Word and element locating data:
## Start
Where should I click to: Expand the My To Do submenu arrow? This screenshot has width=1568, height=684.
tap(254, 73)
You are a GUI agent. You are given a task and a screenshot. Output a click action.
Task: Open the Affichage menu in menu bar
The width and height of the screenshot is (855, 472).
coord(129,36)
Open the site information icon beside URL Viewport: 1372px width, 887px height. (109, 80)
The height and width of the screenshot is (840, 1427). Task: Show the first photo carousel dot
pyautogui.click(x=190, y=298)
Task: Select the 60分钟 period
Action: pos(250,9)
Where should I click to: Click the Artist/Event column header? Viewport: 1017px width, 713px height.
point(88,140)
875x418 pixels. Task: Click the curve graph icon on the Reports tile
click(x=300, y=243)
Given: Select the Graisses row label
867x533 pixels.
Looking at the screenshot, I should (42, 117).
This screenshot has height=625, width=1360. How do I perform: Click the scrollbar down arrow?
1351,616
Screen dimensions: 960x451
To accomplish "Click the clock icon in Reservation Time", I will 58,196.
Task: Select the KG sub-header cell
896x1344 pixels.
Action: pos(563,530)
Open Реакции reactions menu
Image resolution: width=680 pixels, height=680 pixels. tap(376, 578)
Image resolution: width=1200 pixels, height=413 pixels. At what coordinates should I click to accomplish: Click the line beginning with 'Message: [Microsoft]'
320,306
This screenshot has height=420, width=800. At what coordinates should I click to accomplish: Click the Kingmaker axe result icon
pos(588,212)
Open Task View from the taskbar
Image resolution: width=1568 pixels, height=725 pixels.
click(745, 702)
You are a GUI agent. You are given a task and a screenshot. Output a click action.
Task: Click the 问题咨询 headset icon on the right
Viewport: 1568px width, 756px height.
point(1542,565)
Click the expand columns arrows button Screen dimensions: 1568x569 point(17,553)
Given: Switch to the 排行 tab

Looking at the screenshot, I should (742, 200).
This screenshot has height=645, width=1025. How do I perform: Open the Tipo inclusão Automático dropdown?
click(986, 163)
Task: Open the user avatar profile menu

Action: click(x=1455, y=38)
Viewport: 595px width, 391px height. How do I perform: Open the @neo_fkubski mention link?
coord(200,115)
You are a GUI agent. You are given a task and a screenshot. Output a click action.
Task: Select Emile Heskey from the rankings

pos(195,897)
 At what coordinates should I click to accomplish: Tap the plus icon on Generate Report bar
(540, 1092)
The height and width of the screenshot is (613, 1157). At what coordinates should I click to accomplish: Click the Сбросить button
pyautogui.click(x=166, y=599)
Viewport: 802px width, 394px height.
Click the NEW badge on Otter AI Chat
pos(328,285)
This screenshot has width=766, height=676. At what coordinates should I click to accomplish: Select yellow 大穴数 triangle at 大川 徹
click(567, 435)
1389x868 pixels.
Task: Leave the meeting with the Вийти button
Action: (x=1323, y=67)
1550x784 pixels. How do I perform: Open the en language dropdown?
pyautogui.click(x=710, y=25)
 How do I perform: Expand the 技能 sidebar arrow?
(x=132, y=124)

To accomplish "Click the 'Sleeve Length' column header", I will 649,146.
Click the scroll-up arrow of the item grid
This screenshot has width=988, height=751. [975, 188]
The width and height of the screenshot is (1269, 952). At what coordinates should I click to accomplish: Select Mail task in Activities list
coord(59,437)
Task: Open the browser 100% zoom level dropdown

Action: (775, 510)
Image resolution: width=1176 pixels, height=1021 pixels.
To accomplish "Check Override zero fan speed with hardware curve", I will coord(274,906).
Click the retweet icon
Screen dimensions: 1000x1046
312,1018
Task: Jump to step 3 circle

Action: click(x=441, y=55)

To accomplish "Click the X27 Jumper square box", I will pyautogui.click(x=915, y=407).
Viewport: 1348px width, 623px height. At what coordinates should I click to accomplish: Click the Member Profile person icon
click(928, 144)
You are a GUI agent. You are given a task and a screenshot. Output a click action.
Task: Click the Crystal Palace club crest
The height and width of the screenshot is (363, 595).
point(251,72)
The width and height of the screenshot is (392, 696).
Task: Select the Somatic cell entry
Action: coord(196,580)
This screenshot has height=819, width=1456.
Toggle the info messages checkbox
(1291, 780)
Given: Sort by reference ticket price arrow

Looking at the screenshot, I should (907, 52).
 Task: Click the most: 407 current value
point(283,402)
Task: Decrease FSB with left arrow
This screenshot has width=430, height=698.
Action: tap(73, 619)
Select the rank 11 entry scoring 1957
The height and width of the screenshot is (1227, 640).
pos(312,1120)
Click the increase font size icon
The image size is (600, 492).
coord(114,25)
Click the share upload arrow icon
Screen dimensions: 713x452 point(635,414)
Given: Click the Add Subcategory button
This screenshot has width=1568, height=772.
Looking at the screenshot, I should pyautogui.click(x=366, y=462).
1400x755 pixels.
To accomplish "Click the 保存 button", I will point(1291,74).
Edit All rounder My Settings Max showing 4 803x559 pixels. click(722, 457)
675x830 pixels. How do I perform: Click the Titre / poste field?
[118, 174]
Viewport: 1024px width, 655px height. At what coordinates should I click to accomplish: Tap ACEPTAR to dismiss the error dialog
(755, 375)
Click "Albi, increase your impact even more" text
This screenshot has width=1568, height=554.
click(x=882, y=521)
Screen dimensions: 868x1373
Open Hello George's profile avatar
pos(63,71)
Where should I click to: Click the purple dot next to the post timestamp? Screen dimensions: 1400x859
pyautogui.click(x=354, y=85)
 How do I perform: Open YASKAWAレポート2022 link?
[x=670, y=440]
## End
• _Aim of the exercise_
Arrange the records above as a Markdown table with the columns "Row" and "Line", giving each line its own numbered row and leaving out blank lines.

• _Task solution_
| Row | Line |
|---|---|
| 1 | Where should I click to: Expand the My To Do submenu arrow? This screenshot has width=1568, height=684. |
| 2 | tap(254, 73) |
| 3 | You are a GUI agent. You are given a task and a screenshot. Output a click action. |
| 4 | Task: Open the Affichage menu in menu bar |
| 5 | The width and height of the screenshot is (855, 472). |
| 6 | coord(129,36) |
| 7 | Open the site information icon beside URL Viewport: 1372px width, 887px height. (109, 80) |
| 8 | The height and width of the screenshot is (840, 1427). Task: Show the first photo carousel dot |
| 9 | pyautogui.click(x=190, y=298) |
| 10 | Task: Select the 60分钟 period |
| 11 | Action: pos(250,9) |
| 12 | Where should I click to: Click the Artist/Event column header? Viewport: 1017px width, 713px height. |
| 13 | point(88,140) |
| 14 | 875x418 pixels. Task: Click the curve graph icon on the Reports tile |
| 15 | click(x=300, y=243) |
| 16 | Given: Select the Graisses row label |
| 17 | 867x533 pixels. |
| 18 | Looking at the screenshot, I should (42, 117). |
| 19 | This screenshot has height=625, width=1360. How do I perform: Click the scrollbar down arrow? |
| 20 | 1351,616 |
| 21 | Screen dimensions: 960x451 |
| 22 | To accomplish "Click the clock icon in Reservation Time", I will 58,196. |
| 23 | Task: Select the KG sub-header cell |
| 24 | 896x1344 pixels. |
| 25 | Action: pos(563,530) |
| 26 | Open Реакции reactions menu |
| 27 | Image resolution: width=680 pixels, height=680 pixels. tap(376, 578) |
| 28 | Image resolution: width=1200 pixels, height=413 pixels. At what coordinates should I click to accomplish: Click the line beginning with 'Message: [Microsoft]' |
| 29 | 320,306 |
| 30 | This screenshot has height=420, width=800. At what coordinates should I click to accomplish: Click the Kingmaker axe result icon |
| 31 | pos(588,212) |
| 32 | Open Task View from the taskbar |
| 33 | Image resolution: width=1568 pixels, height=725 pixels. |
| 34 | click(745, 702) |
| 35 | You are a GUI agent. You are given a task and a screenshot. Output a click action. |
| 36 | Task: Click the 问题咨询 headset icon on the right |
| 37 | Viewport: 1568px width, 756px height. |
| 38 | point(1542,565) |
| 39 | Click the expand columns arrows button Screen dimensions: 1568x569 point(17,553) |
| 40 | Given: Switch to the 排行 tab |
| 41 | Looking at the screenshot, I should (742, 200). |
| 42 | This screenshot has height=645, width=1025. How do I perform: Open the Tipo inclusão Automático dropdown? |
| 43 | click(986, 163) |
| 44 | Task: Open the user avatar profile menu |
| 45 | Action: click(x=1455, y=38) |
| 46 | Viewport: 595px width, 391px height. How do I perform: Open the @neo_fkubski mention link? |
| 47 | coord(200,115) |
| 48 | You are a GUI agent. You are given a task and a screenshot. Output a click action. |
| 49 | Task: Select Emile Heskey from the rankings |
| 50 | pos(195,897) |
| 51 |  At what coordinates should I click to accomplish: Tap the plus icon on Generate Report bar |
| 52 | (540, 1092) |
| 53 | The height and width of the screenshot is (613, 1157). At what coordinates should I click to accomplish: Click the Сбросить button |
| 54 | pyautogui.click(x=166, y=599) |
| 55 | Viewport: 802px width, 394px height. |
| 56 | Click the NEW badge on Otter AI Chat |
| 57 | pos(328,285) |
| 58 | This screenshot has width=766, height=676. At what coordinates should I click to accomplish: Select yellow 大穴数 triangle at 大川 徹 |
| 59 | click(567, 435) |
| 60 | 1389x868 pixels. |
| 61 | Task: Leave the meeting with the Вийти button |
| 62 | Action: (x=1323, y=67) |
| 63 | 1550x784 pixels. How do I perform: Open the en language dropdown? |
| 64 | pyautogui.click(x=710, y=25) |
| 65 |  How do I perform: Expand the 技能 sidebar arrow? |
| 66 | (x=132, y=124) |
| 67 | To accomplish "Click the 'Sleeve Length' column header", I will 649,146. |
| 68 | Click the scroll-up arrow of the item grid |
| 69 | This screenshot has width=988, height=751. [975, 188] |
| 70 | The width and height of the screenshot is (1269, 952). At what coordinates should I click to accomplish: Select Mail task in Activities list |
| 71 | coord(59,437) |
| 72 | Task: Open the browser 100% zoom level dropdown |
| 73 | Action: (775, 510) |
| 74 | Image resolution: width=1176 pixels, height=1021 pixels. |
| 75 | To accomplish "Check Override zero fan speed with hardware curve", I will coord(274,906). |
| 76 | Click the retweet icon |
| 77 | Screen dimensions: 1000x1046 |
| 78 | 312,1018 |
| 79 | Task: Jump to step 3 circle |
| 80 | Action: click(x=441, y=55) |
| 81 | To accomplish "Click the X27 Jumper square box", I will pyautogui.click(x=915, y=407). |
| 82 | Viewport: 1348px width, 623px height. At what coordinates should I click to accomplish: Click the Member Profile person icon |
| 83 | click(928, 144) |
| 84 | You are a GUI agent. You are given a task and a screenshot. Output a click action. |
| 85 | Task: Click the Crystal Palace club crest |
| 86 | The height and width of the screenshot is (363, 595). |
| 87 | point(251,72) |
| 88 | The width and height of the screenshot is (392, 696). |
| 89 | Task: Select the Somatic cell entry |
| 90 | Action: coord(196,580) |
| 91 | This screenshot has height=819, width=1456. |
| 92 | Toggle the info messages checkbox |
| 93 | (1291, 780) |
| 94 | Given: Sort by reference ticket price arrow |
| 95 | Looking at the screenshot, I should (907, 52). |
| 96 |  Task: Click the most: 407 current value |
| 97 | point(283,402) |
| 98 | Task: Decrease FSB with left arrow |
| 99 | This screenshot has width=430, height=698. |
| 100 | Action: tap(73, 619) |
| 101 | Select the rank 11 entry scoring 1957 |
| 102 | The height and width of the screenshot is (1227, 640). |
| 103 | pos(312,1120) |
| 104 | Click the increase font size icon |
| 105 | The image size is (600, 492). |
| 106 | coord(114,25) |
| 107 | Click the share upload arrow icon |
| 108 | Screen dimensions: 713x452 point(635,414) |
| 109 | Given: Click the Add Subcategory button |
| 110 | This screenshot has width=1568, height=772. |
| 111 | Looking at the screenshot, I should pyautogui.click(x=366, y=462). |
| 112 | 1400x755 pixels. |
| 113 | To accomplish "Click the 保存 button", I will point(1291,74). |
| 114 | Edit All rounder My Settings Max showing 4 803x559 pixels. click(722, 457) |
| 115 | 675x830 pixels. How do I perform: Click the Titre / poste field? |
| 116 | [118, 174] |
| 117 | Viewport: 1024px width, 655px height. At what coordinates should I click to accomplish: Tap ACEPTAR to dismiss the error dialog |
| 118 | (755, 375) |
| 119 | Click "Albi, increase your impact even more" text |
| 120 | This screenshot has width=1568, height=554. |
| 121 | click(x=882, y=521) |
| 122 | Screen dimensions: 868x1373 |
| 123 | Open Hello George's profile avatar |
| 124 | pos(63,71) |
| 125 | Where should I click to: Click the purple dot next to the post timestamp? Screen dimensions: 1400x859 |
| 126 | pyautogui.click(x=354, y=85) |
| 127 |  How do I perform: Open YASKAWAレポート2022 link? |
| 128 | [x=670, y=440] |